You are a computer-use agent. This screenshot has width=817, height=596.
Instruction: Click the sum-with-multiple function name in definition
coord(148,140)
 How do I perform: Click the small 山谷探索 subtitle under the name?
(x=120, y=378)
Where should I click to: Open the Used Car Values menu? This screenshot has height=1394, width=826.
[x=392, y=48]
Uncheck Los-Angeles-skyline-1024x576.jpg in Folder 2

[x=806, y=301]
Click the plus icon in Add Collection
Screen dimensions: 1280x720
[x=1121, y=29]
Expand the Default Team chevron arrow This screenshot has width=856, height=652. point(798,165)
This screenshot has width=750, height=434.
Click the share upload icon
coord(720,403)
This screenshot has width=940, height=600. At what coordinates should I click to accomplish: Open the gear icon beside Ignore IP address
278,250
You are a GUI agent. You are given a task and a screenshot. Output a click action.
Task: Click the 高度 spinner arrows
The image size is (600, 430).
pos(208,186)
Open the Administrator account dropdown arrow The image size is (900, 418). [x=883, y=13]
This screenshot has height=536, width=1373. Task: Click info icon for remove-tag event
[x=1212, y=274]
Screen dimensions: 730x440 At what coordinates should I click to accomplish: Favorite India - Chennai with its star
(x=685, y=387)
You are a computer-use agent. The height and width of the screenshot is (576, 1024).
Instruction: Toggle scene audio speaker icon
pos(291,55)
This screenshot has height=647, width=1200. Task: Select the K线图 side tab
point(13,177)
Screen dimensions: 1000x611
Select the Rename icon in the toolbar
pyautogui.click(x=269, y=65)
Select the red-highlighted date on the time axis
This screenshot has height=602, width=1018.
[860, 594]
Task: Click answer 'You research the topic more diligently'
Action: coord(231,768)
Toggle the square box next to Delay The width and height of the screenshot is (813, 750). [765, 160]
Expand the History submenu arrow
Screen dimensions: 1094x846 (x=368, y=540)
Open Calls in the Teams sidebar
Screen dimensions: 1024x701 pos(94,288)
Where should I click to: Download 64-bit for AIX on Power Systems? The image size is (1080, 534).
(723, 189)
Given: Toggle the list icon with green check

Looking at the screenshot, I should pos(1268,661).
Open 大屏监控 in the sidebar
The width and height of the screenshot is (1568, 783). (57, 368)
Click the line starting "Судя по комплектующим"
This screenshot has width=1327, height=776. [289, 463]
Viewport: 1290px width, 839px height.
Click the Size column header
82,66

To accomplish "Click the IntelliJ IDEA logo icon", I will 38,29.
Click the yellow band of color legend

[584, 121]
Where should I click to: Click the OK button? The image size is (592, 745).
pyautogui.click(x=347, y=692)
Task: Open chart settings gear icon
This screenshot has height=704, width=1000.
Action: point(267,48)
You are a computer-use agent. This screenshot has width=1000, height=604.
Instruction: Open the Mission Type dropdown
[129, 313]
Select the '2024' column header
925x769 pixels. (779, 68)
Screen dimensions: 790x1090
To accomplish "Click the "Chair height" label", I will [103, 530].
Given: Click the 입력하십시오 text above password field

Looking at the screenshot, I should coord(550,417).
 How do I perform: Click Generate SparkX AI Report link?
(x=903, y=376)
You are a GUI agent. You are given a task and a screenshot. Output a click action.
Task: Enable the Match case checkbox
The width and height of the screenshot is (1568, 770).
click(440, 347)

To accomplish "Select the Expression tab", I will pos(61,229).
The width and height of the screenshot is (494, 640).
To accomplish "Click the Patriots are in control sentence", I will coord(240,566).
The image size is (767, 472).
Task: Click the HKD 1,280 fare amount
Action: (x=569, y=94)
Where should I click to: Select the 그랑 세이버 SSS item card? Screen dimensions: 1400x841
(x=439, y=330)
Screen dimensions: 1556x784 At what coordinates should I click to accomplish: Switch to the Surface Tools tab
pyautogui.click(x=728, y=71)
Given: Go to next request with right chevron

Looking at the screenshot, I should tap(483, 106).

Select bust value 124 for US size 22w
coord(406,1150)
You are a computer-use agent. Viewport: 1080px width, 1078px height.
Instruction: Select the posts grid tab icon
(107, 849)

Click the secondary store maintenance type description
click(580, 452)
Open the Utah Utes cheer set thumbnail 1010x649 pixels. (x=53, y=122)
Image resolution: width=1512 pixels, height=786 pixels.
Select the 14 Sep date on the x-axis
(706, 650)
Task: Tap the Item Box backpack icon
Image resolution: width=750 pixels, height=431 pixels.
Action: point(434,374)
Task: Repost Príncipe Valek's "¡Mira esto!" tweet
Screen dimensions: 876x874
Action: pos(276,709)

====================

## The problem
Lines with the word "agent" in them should be copied from the preceding records.

## Task result
You are a computer-use agent. This screenshot has width=817, height=596.
You are a GUI agent. You are given a task and a screenshot. Output a click action.
You are a computer-use agent. The height and width of the screenshot is (576, 1024).
You are a computer-use agent. This screenshot has width=1000, height=604.
You are a GUI agent. You are given a task and a screenshot. Output a click action.
You are a computer-use agent. Viewport: 1080px width, 1078px height.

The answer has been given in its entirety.